The US dollar recovered from the eight-month lows it touched on Monday, rising another 0.22 this morning to reach 77.73 on the trade-weighted index. Such a bounce helped dent crude oil values somewhat more as Tuesday trading got underway (down 86 cents to $81.35 per barrel) and it took some of the energy out of advances in copper prices (down 1% this morning). Fed meeting minutes will be subjected to minute parsing later today, in a forward-looking-backward-glance attempt to guess what the US central bank might have up its sleeve come November.
Although similar patterns were becoming manifest during the late afternoon hours on Monday, they did little to staunch a recovery from the morning lows seen in the gold and silver markets. The yellow metal finished 60 cents from the top end of its Monday range, (at $1,355.50) after having paid a few milliseconds’ worth of a ‘corrective’ visit to the sub $1,340.00 area. However, bullion retraced steps to the $1339.90 marker in early Tuesday action, with a $13.00 drop on the back of the aforementioned stronger greenback. Market opening levels had gold quoted near $1,345, silver still above $23.15 and platinum and palladium off by $3 each art $1,679.00 and $583.00 per ounce.
Marc Faber apparently shifted gears all of a sudden and declared that the US dollar and interest rates will both begin to rise within the next 90 days.

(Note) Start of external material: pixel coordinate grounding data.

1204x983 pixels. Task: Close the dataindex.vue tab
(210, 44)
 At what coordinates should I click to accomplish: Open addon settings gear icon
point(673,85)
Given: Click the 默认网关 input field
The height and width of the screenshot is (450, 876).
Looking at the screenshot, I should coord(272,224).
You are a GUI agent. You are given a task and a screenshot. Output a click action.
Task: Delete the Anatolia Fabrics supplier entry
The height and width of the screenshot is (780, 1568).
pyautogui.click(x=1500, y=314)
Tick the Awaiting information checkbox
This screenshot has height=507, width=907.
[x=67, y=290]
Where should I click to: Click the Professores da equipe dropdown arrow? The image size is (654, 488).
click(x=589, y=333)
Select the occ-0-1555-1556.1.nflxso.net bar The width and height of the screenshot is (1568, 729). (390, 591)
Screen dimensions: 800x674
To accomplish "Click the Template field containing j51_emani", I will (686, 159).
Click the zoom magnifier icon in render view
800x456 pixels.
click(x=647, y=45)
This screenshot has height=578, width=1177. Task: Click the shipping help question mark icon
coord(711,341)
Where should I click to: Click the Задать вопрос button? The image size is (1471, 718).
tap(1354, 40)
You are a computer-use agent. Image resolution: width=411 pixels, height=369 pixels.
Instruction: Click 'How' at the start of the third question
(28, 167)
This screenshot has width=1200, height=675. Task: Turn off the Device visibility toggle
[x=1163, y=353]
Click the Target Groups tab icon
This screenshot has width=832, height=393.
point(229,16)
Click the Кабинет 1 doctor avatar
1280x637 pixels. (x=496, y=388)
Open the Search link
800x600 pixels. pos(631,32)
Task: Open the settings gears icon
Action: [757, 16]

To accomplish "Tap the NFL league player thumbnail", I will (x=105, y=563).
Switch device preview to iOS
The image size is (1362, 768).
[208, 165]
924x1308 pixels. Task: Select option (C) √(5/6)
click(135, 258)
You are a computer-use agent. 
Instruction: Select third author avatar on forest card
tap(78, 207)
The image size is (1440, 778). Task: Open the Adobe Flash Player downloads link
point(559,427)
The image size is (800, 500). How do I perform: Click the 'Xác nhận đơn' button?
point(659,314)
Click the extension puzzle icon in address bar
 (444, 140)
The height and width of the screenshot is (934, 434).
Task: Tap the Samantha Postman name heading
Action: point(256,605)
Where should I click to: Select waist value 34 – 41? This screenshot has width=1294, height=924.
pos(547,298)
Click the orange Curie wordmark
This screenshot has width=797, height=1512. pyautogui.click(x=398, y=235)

The world is heading for a ‘major inflection point’ he said, as he then advised an audience ready to hear more doom and gloom from the original doom & doomer to…get ready for a …boom – in stocks (!).
Curiously, no mention was made of what gold might do in an environment of rising interest rates and dollar values (though we know what it ‘normally’ does under such conditions). Surely, $2K gold is still in his visions? After all, so is $X-thousand gold in others’ crystal balls. X= pick a number, any number, and then spin the wheel.
Ultra-bullishness in gold and corresponding super-bearishness in the US dollar (Marc Faber now excepted) remains the overwhelming order of the speculative trading day, but that kind of unanimity in sentiment raises certain…questions (addressed in this MarketWatch video by Barron’s contributor Mike Santoli). The bullish percentages (even higher at 98% in gold and 97% in silver than those noted by Mr. Santoli) confirm that which we pointed out in Monday’s article; namely, that they are at unsustainable extremes.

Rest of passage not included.